| VORLIEGENDER TEXT |
◇ ◇ ◇

Kugelschreiber, Schraubenzieher und smarte Klodeckel: von Xiaomi gibt es anscheinend mittlerweile Alles. China-Shops, die euch all diese Gadgets unter der Marke Xiaomi verkaufen, mogeln allerdings.
Gemeinsam haben diese Produkte, dass sie über die hauseigene Crowdfunding-Plattform Mijia finanziert wurden, aber weiterhin ihre eigene Marke tragen.
Besonders gute Produkte werden dann durch Xiaomis Ökosystem unterstützt und so wurden Marken wie Amazfit oder Yeelight zu einem Erfolg. In 2017 wurden auf der Plattform knapp 3 Milliarden US-Dollar umgesetzt.
So funktioniert’s: Mijia Crowdfunding Plattform
Unter youpin.mi.com (CN: 有品, Produkte) befindet sich die Mijia Plattform (CN: 米家商城, Mijia Einkaufszentrum) von Xiaomi. Auf den ersten Blick sieht diese wie ein gewöhnlicher Onlineshop in China aus. Scrollt der Kunde allerdings durch die Produkte, wird schnell klar, dass ein Großteil der Waren dem Crowdfunding-Prinzip folgt.

◇ ◇ ◇

| DATENAUSZUG |
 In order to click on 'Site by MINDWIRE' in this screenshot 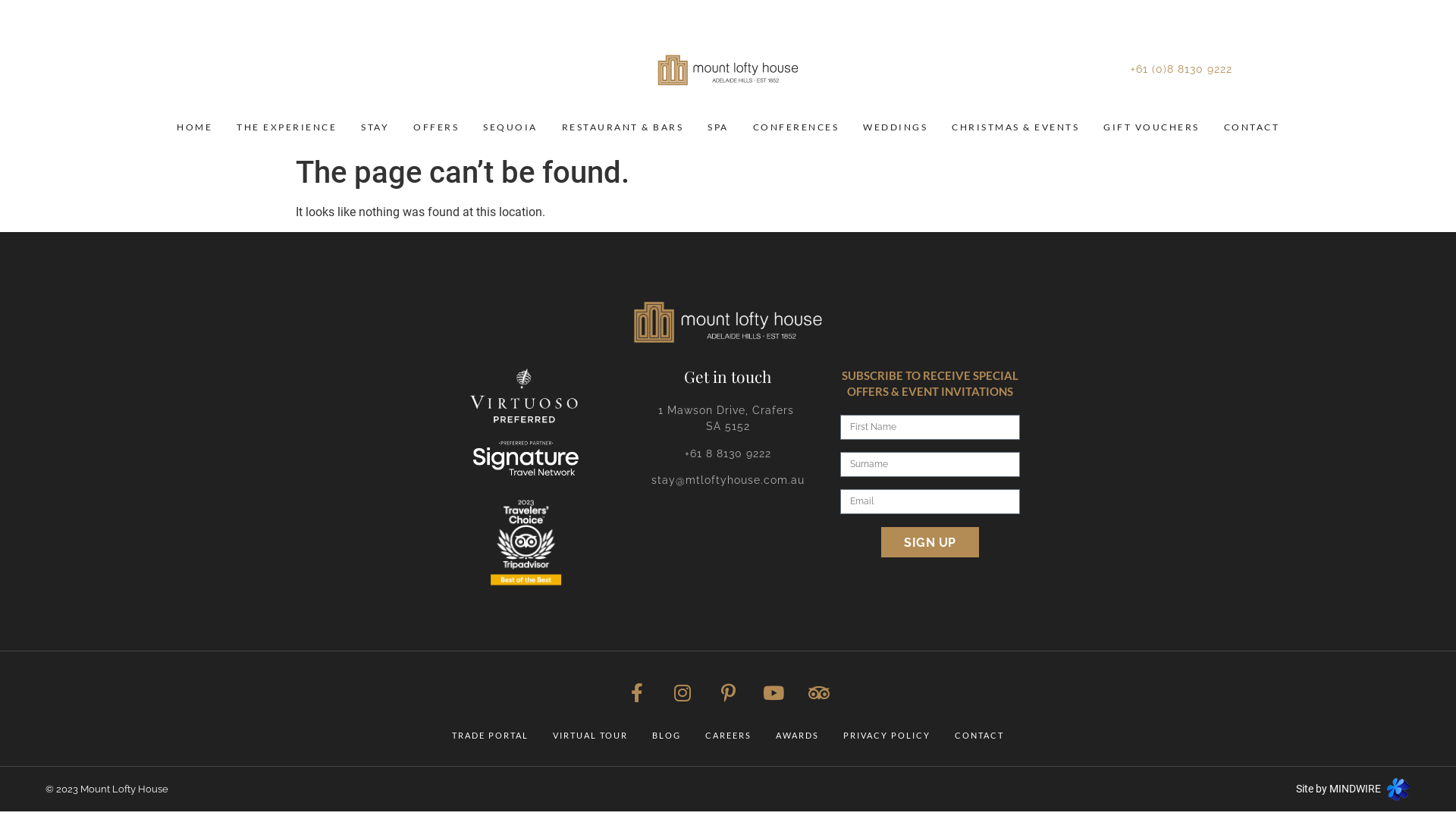, I will do `click(1294, 788)`.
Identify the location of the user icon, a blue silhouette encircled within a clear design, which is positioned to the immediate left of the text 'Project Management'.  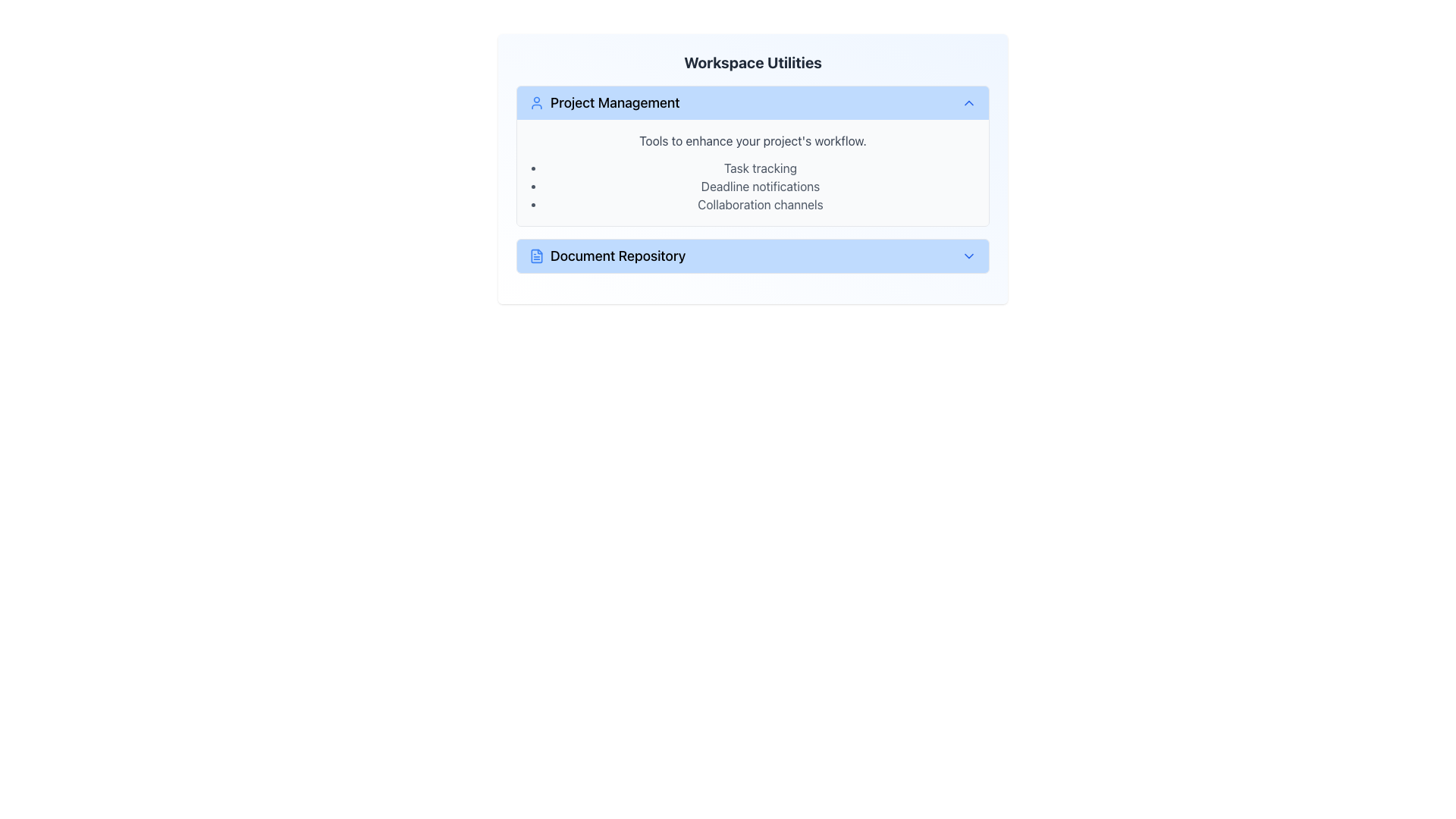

◇ ◇ ◇

| ZU ERLEDIGEN |
A. Zitieren Sie aus dem Text über Xiaomis Crowdfunding-Plattform die Stelle, die bei „Gemeinsam haben diese“ beginnt und bei „Milliarden US-Dollar umgesetzt.“ endet.
B. Beantworten Sie anhand des Textes über Xiaomis Crowdfunding-Plattform die folgenden Fragen:
(i) Welcher Umsatz wurde 2017 auf der Plattform erzielt?
(ii) Welche beiden Marken wurden durch die Unterstützung von Xiaomis Ökosystem zu einem Erfolg?
(iii) Unter welcher Adresse befindet sich die Mijia-Plattform?

| LÖSUNGEN |
A.
Gemeinsam haben diese Produkte, dass sie über die hauseigene Crowdfunding-Plattform Mijia finanziert wurden, aber weiterhin ihre eigene Marke tragen.
Besonders gute Produkte werden dann durch Xiaomis Ökosystem unterstützt und so wurden Marken wie Amazfit oder Yeelight zu einem Erfolg. In 2017 wurden auf der Plattform knapp 3 Milliarden US-Dollar umgesetzt.

B.
(i) Im Jahr 2017 wurden auf der Plattform knapp 3 Milliarden US-Dollar umgesetzt.
(ii) Amazfit und Yeelight wurden zu einem Erfolg.
(iii) Die Mijia-Plattform befindet sich unter youpin.mi.com.